Clinical course of juvenile myelomonocytic leukemia in the blast crisis phase treated by acute myeloid leukemia-oriented chemotherapy and allogeneic hematopoietic stem cell transplantation

• Published in: International journal of hematology Vol. 100; no. 5; pp. 502 - 506
• Main Authors: Ueda, Satoshi, Sakata, Naoki, Muramatsu, Hideki, Sakaguchi, Hirotoshi, Wang, Xinan, Xu, Yinyan, Kojima, Seiji, Yamaguchi, Toshihiro, Higa, Takeshi, Takemura, Tsukasa
• Format: Journal Article
• Language: English
• Published: Tokyo Springer Japan 01.11.2014; Springer; Springer Nature B.V
• Subjects: Antineoplastic Combined Chemotherapy Protocols - therapeutic use; Biological and medical sciences; Blast Crisis; Bone Marrow - pathology; Case Report; Child, Preschool; Hematologic and hematopoietic diseases; Hematology; Hematopoietic Stem Cell Transplantation; Humans; Leukemia, Myeloid, Acute - diagnosis; Leukemia, Myelomonocytic, Juvenile - diagnosis; Leukemia, Myelomonocytic, Juvenile - genetics; Leukemia, Myelomonocytic, Juvenile - pathology; Leukemia, Myelomonocytic, Juvenile - therapy; Leukemias.
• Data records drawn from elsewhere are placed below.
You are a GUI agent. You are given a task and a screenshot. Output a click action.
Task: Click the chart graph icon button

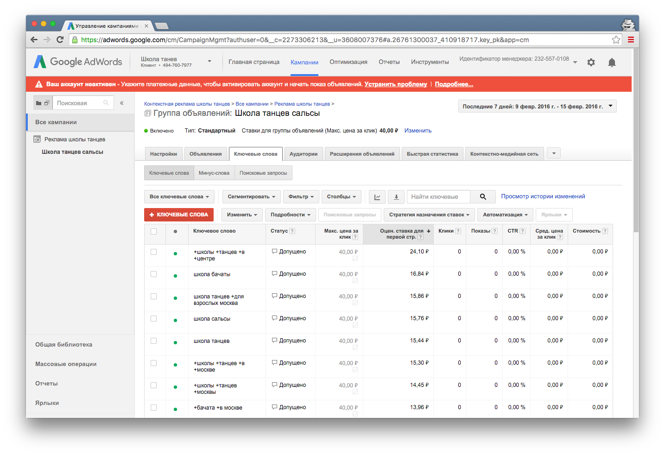point(377,197)
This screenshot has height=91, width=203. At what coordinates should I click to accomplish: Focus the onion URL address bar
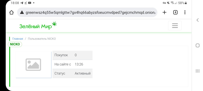coord(87,12)
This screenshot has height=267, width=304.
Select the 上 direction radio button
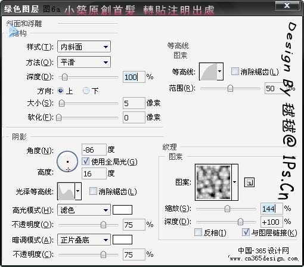click(x=60, y=91)
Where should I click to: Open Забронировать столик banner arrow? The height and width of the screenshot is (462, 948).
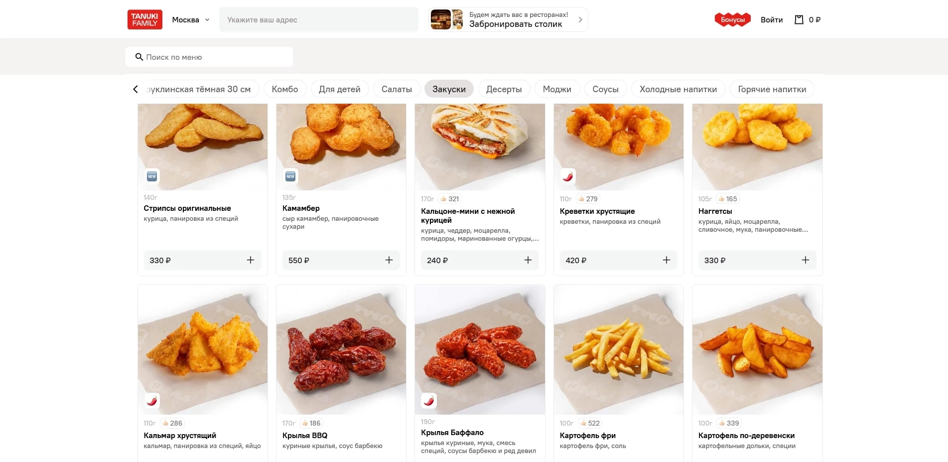(580, 20)
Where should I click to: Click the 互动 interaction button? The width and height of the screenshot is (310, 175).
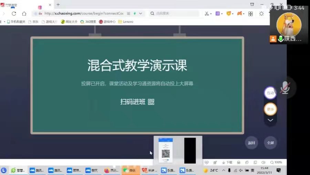coord(270,93)
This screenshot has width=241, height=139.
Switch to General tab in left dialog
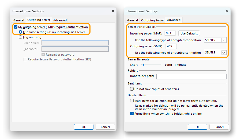click(19, 20)
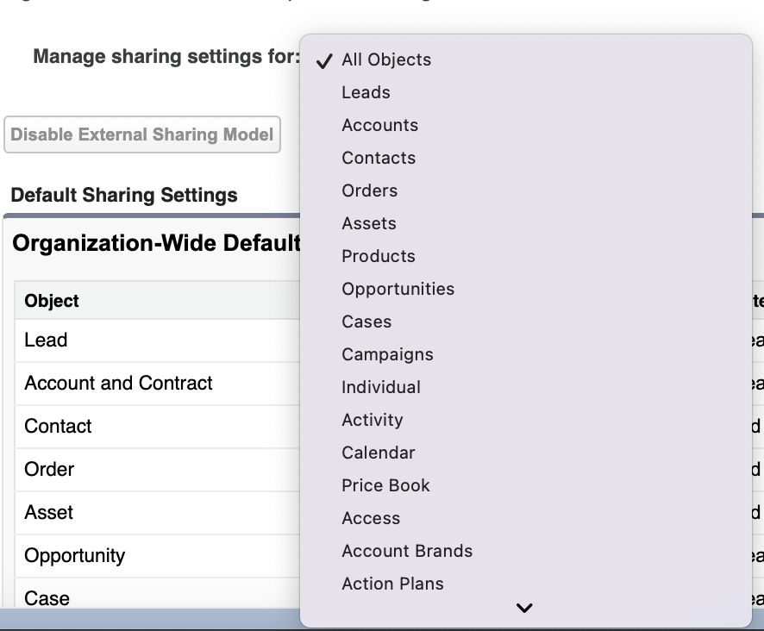Choose Price Book from the dropdown
The height and width of the screenshot is (631, 764).
(x=385, y=485)
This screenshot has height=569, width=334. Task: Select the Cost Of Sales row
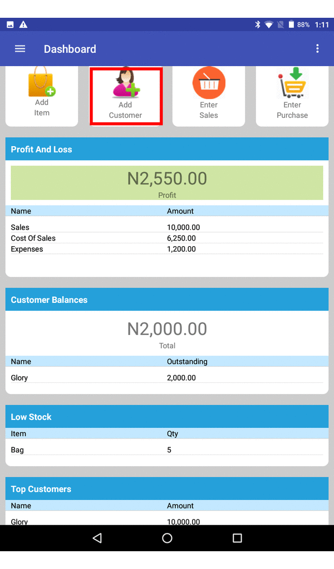[x=167, y=238]
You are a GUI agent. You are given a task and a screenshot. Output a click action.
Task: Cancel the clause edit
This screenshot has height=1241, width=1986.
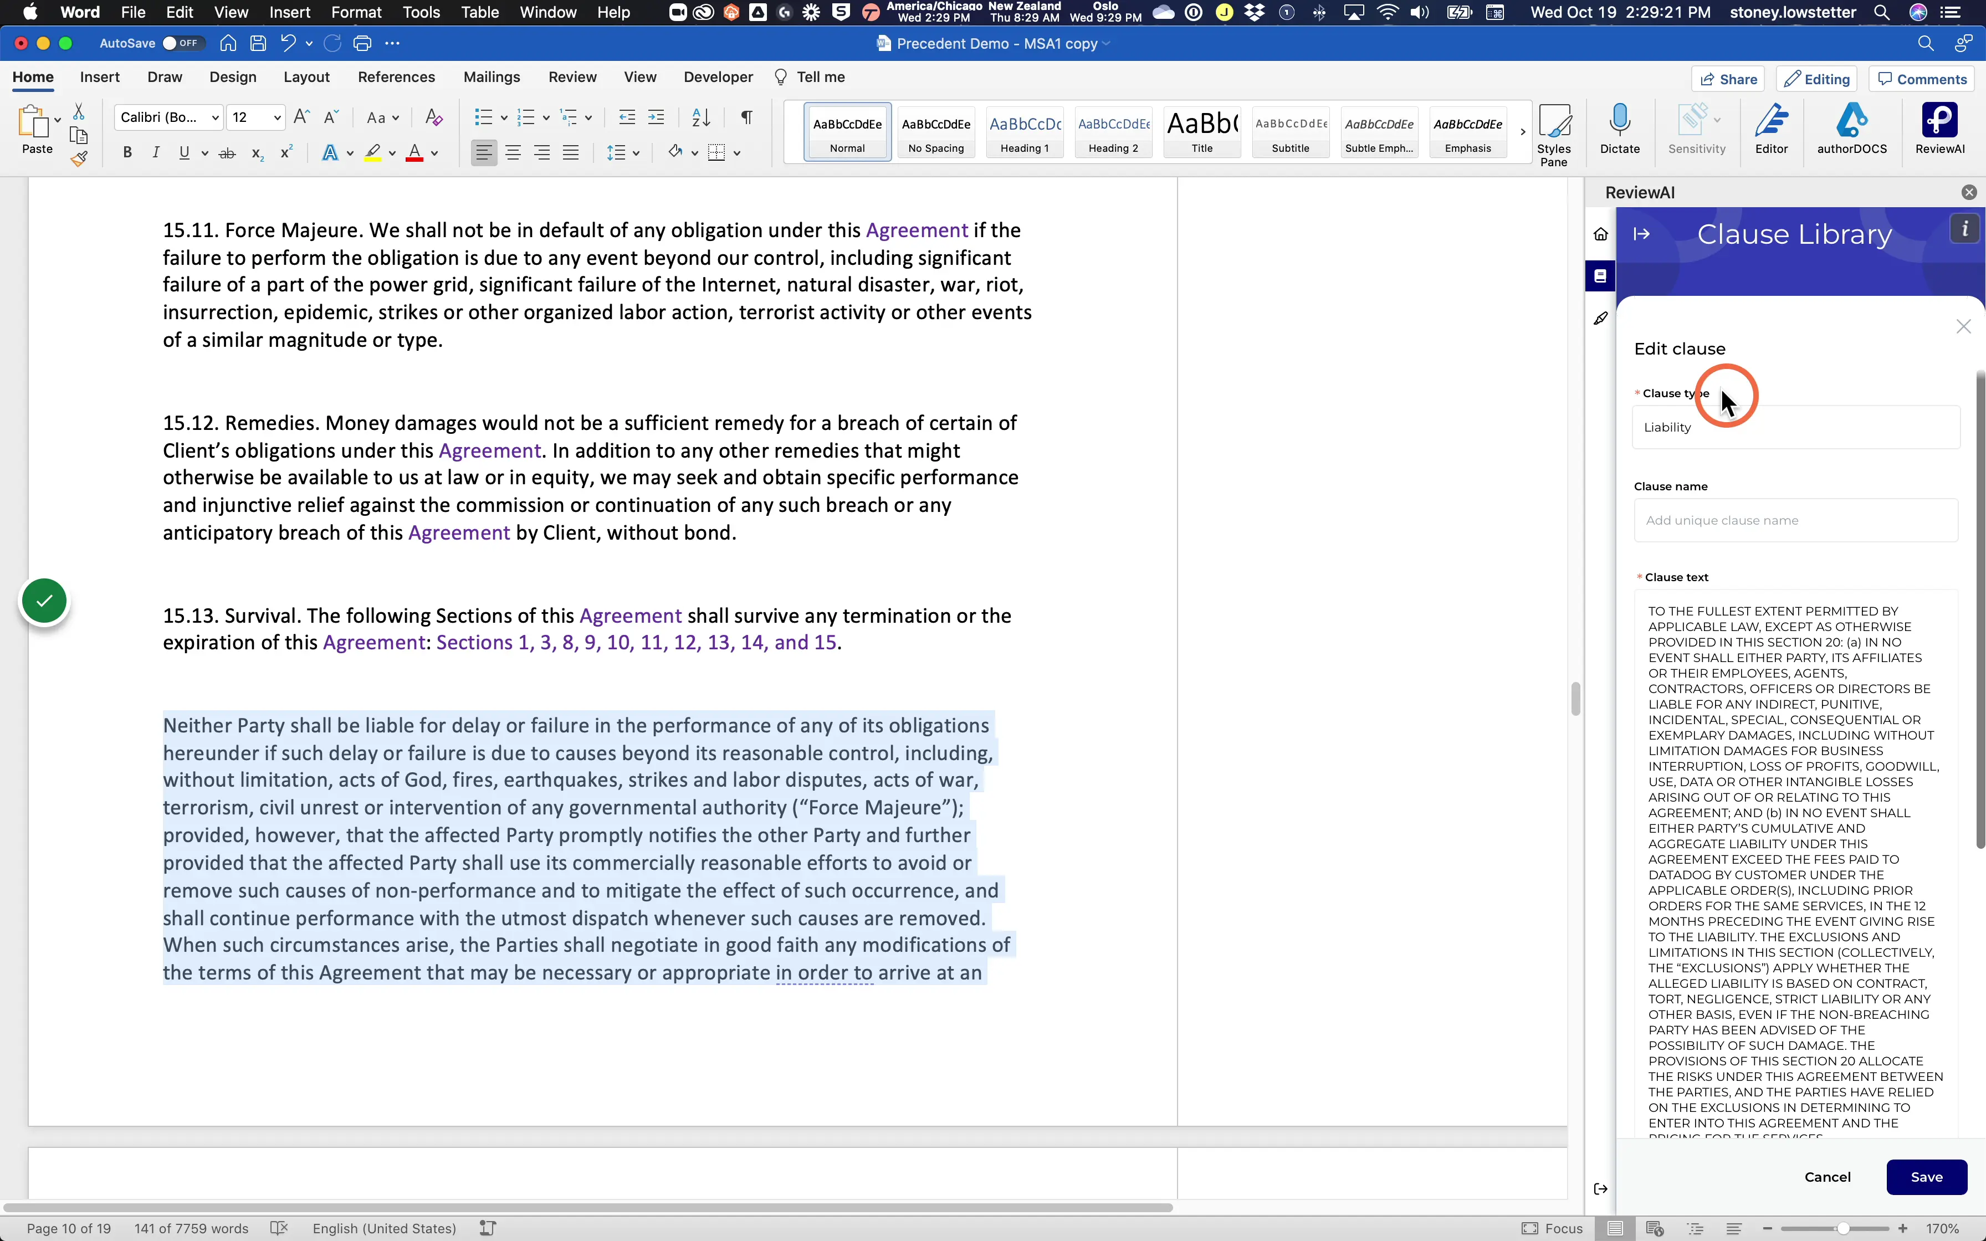(1828, 1177)
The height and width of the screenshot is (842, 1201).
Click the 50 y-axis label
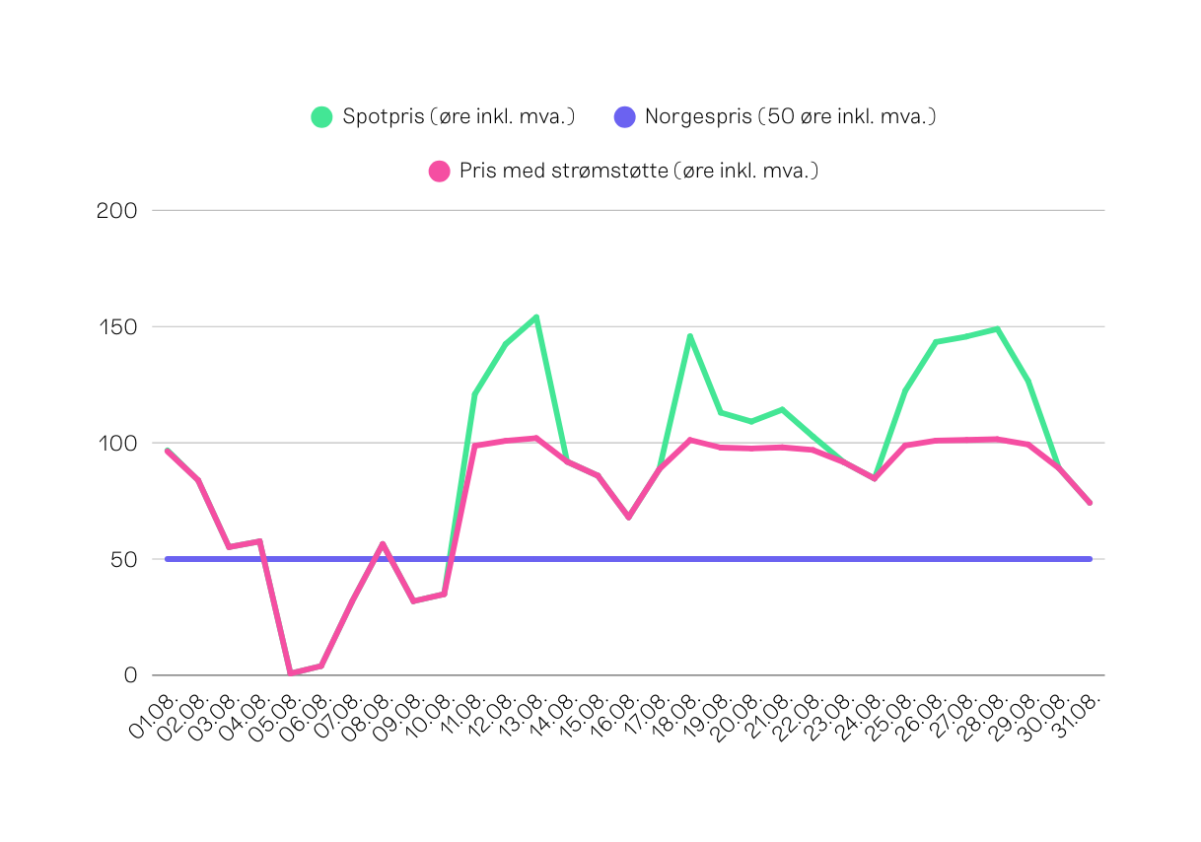122,559
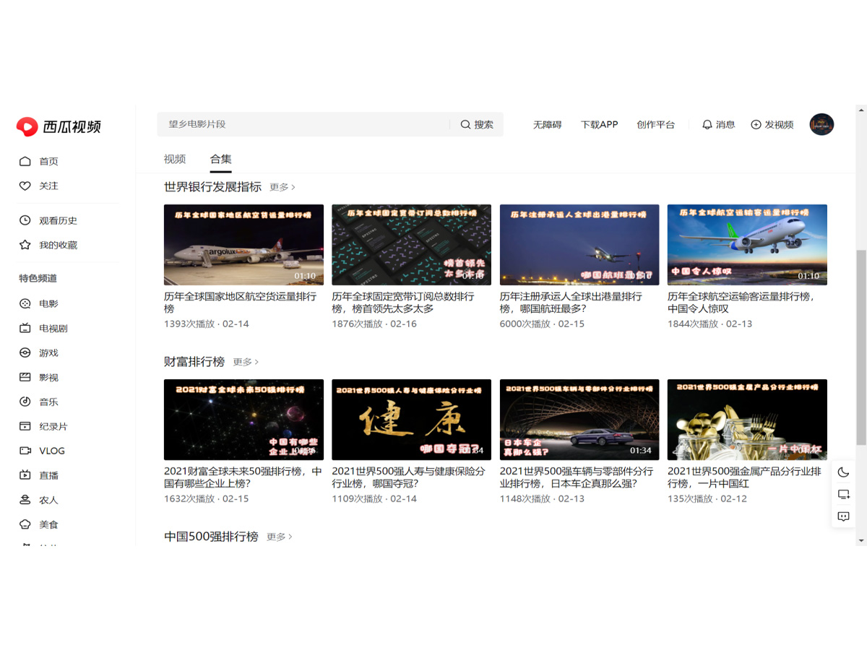Click the 发视频 upload plus icon

[x=756, y=124]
Malignant lymphomas. Malignant reticulosis. Myelofibrosis; Male; Medical sciences; Medicine; Medicine & Public Health; Mutation; Oncology; Protein Tyrosine Phosphatase, Non-Receptor Type 11 - genetics; Remission Induction; Transplantation, Homologous; Treatment Outcome; Acute erythroid leukemia; Juvenile myelomonocytic leukemia; Blast crisis; Hematopoietic stem cell transplantation; Erythroleukemia; Acute myelogenous leukemia; Hematology; Acute; Stem cell; Hematopoietic cell; Homograft; Malignant hemopathy; Blast transformation; Myeloproliferative syndrome; Chemotherapy; Treatment; Allogeneic hematopoietic stem cell transplantation; Cancer
• ISSN: 0925-5710; 1865-3774
• DOI: 10.1007/s12185-014-1638-3

Juvenile myelomonocytic leukemia (JMML) is a mixed myeloproliferative and myelodysplastic disorder that occurs in early childhood. The clinical course of JMML is highly variable. A third of patients follow a relatively indolent course, although approximately 15 % cases are thought to develop acute myeloid leukemia, referred to as blast crisis. The etiology and clinical characteristics of blast crisis remain unclear. We document the case of a 27-month-old boy who presented with hepatosplenomegaly, skin rash, and lymphadenopathy. An initial diagnosis of acute erythroid leukemia was made according to the French–American–British classification. Following estimation of hypersensitivity to GM-CSF and genetic analysis of PTPN11 , he was diagnosed with JMML in the blast crisis phase. Although he had several poor prognostic factors, including monosomy 7 and high HbF percentage, he achieved partial remission after treatment with acute myeloid leukemia-oriented chemotherapy followed by allogeneic hematopoietic stem cell transplantation. He has been in complete remission for over 6 years.